The laws pertaining to self defense are distinguished from the state’s “Castle Doctrine,” which permits the use of deadly force under a much broader array of circumstances in defense of one’s own home.

“We believe that this verdict is a verdict that speaks the truth,” Ogeechee Judicial Circuit District Attorney Daphne Totten said following the manslaughter verdict against Wilson, who was acquitted of other charges including murder.

“We ask juries every day to return verdicts that speak the truth, and the truth in this case is that what Marc Wilson did that night on the bypass was a crime,” Totten said.

After failing in his defense effort, however, Wilson and his supporters promptly decried a racist double-standard against him.

“If you put me in Marc’s shoes, there’s no way that I would’ve been prosecuted,” Wilson’s white cousin, Chance Pridgen, told Yahoo News.

“Odds are I would’ve been given a medal—probably gotten a parade in my name,” Pridgen claimed. “It’s unreal how he was treated just because he’s a little bit more tan than I am.”

Wilson’s lead attorney, Francys Johnson, a former president of the Georgia NAACP, referred to the verdict as a “legal lynching,” according to the Statesboro Herald.

Anti-gun activists have long sought to ascribe a racial element to such laws, ever since black teenager Trayvon Martin was shot and killed in 2012 during a physical altercation with George Zimmerman, a mixed-race Latino of Afro–Peruvian descent.

Zimmermann, who had confronted Martin for allegedly trespassing in a middle-class suburban neighborhood in Florida, was acquitted after demonstrating in court that he had a credible fear for his life.
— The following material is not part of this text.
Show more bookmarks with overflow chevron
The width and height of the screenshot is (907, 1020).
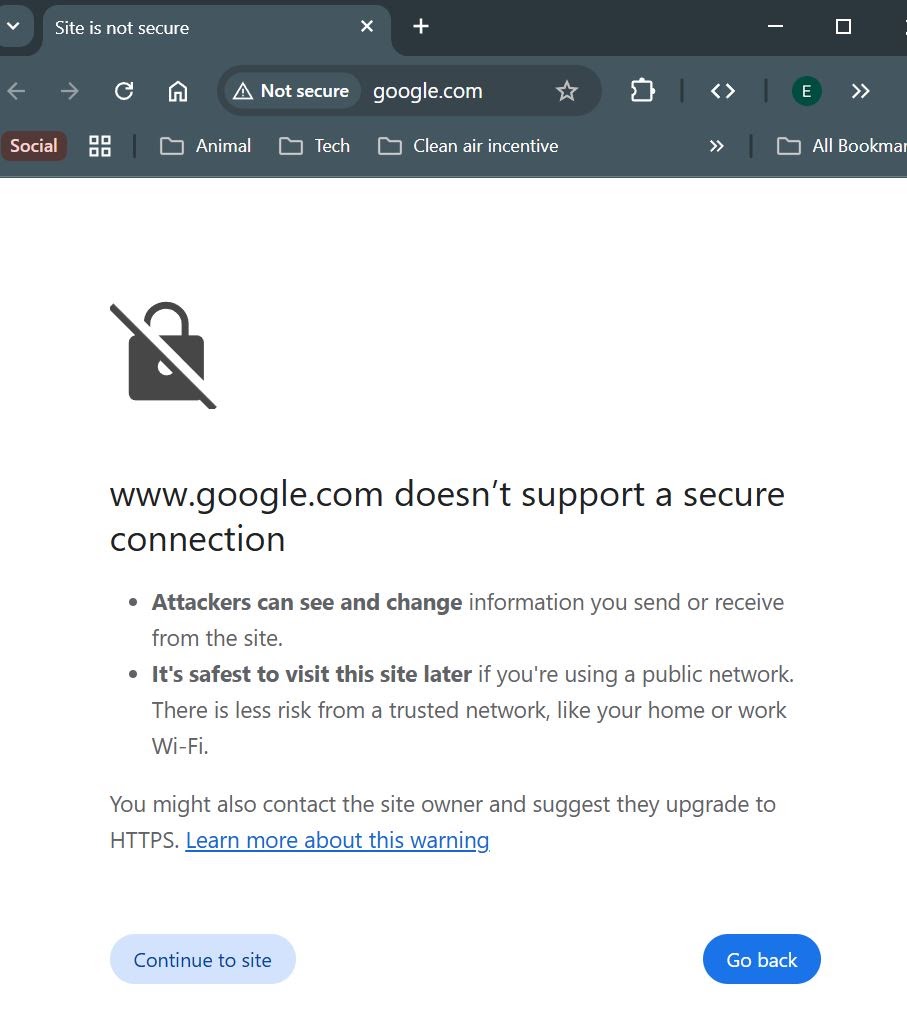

Then-President Barack Obama attempted to put his thumb on the scales of justice by declaring prior to Zimmerman’s arrest, “If I had a son, he’d look like Trayvon.”

With the Biden administration’s woke Justice Department already pushing a bogus narrative of white supremacy being the prime motivator for domestic violence, the Wilson case is likely to check all the right political boxes in the leadup to November’s midterm election, where Democrats have struggled to find a salient message that will motivate their traditional voting blocs.
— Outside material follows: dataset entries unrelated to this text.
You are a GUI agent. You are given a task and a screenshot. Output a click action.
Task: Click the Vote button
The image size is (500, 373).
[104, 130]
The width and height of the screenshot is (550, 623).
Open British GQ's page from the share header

In that regard, it echoes similar election-year racial unrest stemming from the Trayvon Martin case in 2012, the Michael Brown case in 2014, the Alton Sterling and Philando Castile cases in 2016, and the George Floyd riots of 2020.

In Chatham County, Georgia—not far from Statesboro—black criminal-justice activists were vindicated somewhat by the November 2021 murder convictions of three white men in the killing of Ahmaud Arbery, which happened a few months before Floyd’s May 2020 death.

The assailants, like Wilson, attempted in vain to claim self-defense after having given chase to Arbery, whom they accused of having trespassed and stolen from a construction site in their neighborhood.

Abrams—whose sister is a federal judge—was among the high-profile race hustlers who quickly rushed to judgment before the trial had even begun, declaring “It looks like a murder.”

Despite having well outraised Kemp in dark-money donations as he faced a bruising intra-party primary, Abrams has consistently lagged behind the Republican incumbent in the general-election polls, with a RealClearPolitics average margin of 6.6 percentage points separating them.

Earlier this year, Kemp signed into law a new constitutional carry ordinance that allows legal gun owners to have their firearms on them in public under most circumstances.